Knowledge of history is not a destination

Martin Luther King Jr.

Martin Luther King Jr.

E.R. Shipp, Tribune News Service

The Martin Luther King Jr. Day holiday can reliably be counted on for two phenomena: an outpouring of commitment to the ideal of nonviolent social change and a “revelation” that Dr. King was a Republican.

That last point also reliably draws groans and exaggerated eye-rolling from those of us who say, “And your point is ...?” King himself was publicly nonpartisan but very laudatory of the Democratic President John F. Kennedy and a partner in legislative struggle with the Democratic President Lyndon B. Johnson until their rift over the Vietnam War. He once said: “I don’t think the Republican Party is a party full of the almighty God nor is the Democratic Party. They both have weaknesses. And I’m not inextricably bound to either party. I’m not concerned about telling you what party to vote for.”

Even if he had voted Republican in some elections, he’d have been in good company. For years the Republican Party of Abraham Lincoln had the loyalty of black people. Exactly 100 years ago, on the cusp of a presidential election, blacks who had tried the Democratic Party in 1912 when Woodrow Wilson seemed a promising candidate were inching back to the Republican Party after President Wilson turned out to be a racist nightmare. Black people’s political loyalties were fairly fluid until the Republican Party became the welcoming place for Southern bigots opposed to the civil rights agenda of the 1960s.

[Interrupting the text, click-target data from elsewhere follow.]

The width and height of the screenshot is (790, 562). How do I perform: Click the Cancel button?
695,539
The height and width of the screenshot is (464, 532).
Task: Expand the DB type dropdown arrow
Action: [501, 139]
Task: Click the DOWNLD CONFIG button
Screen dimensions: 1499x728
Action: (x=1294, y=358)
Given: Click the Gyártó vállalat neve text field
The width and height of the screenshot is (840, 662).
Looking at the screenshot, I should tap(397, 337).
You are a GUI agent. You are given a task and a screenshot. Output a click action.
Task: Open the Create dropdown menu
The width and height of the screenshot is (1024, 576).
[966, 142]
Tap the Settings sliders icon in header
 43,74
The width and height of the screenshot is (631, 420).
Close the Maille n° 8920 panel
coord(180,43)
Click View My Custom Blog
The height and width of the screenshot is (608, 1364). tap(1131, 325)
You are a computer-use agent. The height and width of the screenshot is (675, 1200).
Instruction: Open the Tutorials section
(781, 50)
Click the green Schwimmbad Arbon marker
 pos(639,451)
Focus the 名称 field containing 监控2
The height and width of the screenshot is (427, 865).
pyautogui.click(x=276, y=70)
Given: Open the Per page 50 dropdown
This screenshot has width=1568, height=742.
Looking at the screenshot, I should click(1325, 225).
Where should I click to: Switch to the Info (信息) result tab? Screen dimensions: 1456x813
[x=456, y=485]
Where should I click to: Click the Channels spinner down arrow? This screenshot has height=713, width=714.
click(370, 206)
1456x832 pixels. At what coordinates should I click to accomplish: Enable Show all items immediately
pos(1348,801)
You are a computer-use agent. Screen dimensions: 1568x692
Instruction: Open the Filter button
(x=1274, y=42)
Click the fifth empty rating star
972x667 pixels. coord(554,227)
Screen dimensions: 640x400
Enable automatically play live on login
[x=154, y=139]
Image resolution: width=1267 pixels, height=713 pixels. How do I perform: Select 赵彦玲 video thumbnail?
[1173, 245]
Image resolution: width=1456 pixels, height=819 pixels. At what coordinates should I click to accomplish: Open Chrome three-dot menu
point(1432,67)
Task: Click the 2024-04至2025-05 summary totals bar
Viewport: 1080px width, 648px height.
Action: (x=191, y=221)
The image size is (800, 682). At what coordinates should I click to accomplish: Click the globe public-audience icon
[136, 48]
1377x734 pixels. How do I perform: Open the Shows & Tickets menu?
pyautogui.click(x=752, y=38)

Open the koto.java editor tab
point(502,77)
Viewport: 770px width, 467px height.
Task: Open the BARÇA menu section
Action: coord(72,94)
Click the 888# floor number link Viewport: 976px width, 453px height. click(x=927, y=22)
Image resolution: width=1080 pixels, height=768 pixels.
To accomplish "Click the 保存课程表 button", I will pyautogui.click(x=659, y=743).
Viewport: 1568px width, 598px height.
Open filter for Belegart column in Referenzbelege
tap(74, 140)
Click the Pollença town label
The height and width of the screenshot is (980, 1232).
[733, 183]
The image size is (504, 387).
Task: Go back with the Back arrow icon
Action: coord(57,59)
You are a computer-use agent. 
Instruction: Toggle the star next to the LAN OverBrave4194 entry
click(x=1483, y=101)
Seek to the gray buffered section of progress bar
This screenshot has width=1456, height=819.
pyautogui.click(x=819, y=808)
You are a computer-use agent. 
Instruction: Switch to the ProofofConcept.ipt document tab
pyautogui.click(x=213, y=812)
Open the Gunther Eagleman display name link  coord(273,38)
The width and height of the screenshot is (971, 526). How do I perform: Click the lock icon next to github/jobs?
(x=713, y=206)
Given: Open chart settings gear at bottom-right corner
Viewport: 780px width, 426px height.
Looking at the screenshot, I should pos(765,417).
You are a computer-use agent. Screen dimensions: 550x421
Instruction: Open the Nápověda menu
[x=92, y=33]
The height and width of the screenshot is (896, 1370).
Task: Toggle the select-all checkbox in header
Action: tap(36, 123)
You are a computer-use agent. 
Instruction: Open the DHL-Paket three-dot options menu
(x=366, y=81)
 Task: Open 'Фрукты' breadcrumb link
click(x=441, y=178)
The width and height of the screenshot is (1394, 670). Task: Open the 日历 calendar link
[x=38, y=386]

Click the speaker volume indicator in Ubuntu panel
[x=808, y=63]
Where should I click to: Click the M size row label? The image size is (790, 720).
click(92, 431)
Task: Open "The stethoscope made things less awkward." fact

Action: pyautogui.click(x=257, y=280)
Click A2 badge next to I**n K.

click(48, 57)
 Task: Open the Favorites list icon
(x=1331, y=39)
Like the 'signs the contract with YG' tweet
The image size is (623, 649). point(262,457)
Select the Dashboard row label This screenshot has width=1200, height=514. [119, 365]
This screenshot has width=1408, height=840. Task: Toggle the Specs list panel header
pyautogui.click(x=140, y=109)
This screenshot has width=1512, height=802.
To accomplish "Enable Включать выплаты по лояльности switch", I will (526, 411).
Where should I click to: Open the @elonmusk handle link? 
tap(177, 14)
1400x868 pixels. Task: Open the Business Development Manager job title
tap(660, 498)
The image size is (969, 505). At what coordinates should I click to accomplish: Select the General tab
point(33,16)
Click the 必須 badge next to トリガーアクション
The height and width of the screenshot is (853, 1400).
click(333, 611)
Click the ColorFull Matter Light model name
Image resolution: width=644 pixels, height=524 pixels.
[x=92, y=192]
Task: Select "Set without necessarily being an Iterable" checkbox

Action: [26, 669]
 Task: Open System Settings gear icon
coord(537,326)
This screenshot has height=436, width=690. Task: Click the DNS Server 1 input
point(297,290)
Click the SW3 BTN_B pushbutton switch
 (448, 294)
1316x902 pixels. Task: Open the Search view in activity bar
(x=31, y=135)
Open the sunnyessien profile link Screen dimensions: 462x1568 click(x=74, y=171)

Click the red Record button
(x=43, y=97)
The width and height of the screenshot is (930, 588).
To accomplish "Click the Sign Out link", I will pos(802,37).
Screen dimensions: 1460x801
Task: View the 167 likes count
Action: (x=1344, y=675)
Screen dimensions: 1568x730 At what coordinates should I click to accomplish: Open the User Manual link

So MLK Day brings out the “I know a little bit of history” trolls even as it serves as a prelude to my least favorite time of the year: February as Black History Month. That’s when some troglodytes emerge from their caves, glance at the calendar and ask: “Why don’t we have White History Month?”

Don’t get me wrong. I am so grateful to Carter G. Woodson, the son of formerly enslaved parents who went on to become the second black man to earn a Ph.D. at Harvard. Working through his nonprofit Association for the Study of Negro Life and History (now African American Life and History), he set the nation firmly on a path of recognizing that black people were much more than “a negligible factor.” He is the father of what began as a week in 1926 and is now a month of (re)discovery. I am grateful as well to everyone from Coretta Scott King to Rep. John Conyers to Stevie Wonder to the nation’s schoolchildren around the country for convincing Congress to create the King holiday.

But clearly exposing masses of people to at least some of the story of black people has not been enough to slay the beast of racism. For too many people that I regularly hear from, asserting the humanity of black people is itself an act of racial provocation.

US history, when given the more holistic treatment that Jill Lepore offers in one of my favorite books, “These Truths,” can truly free all of us to see each other for who we are and what we offer while providing an unadorned context for how we came to be. Knowing history — not the fairy-tale versions, not the bumper sticker bravado, not the #hashtags — can help guide us through our present-day mission, whether that is preserving democracy, radically reforming it or something else.

Knowledge of history is not a destination. What we do with that knowledge matters. And as Dr. King himself said, we’ve got to keep moving forward.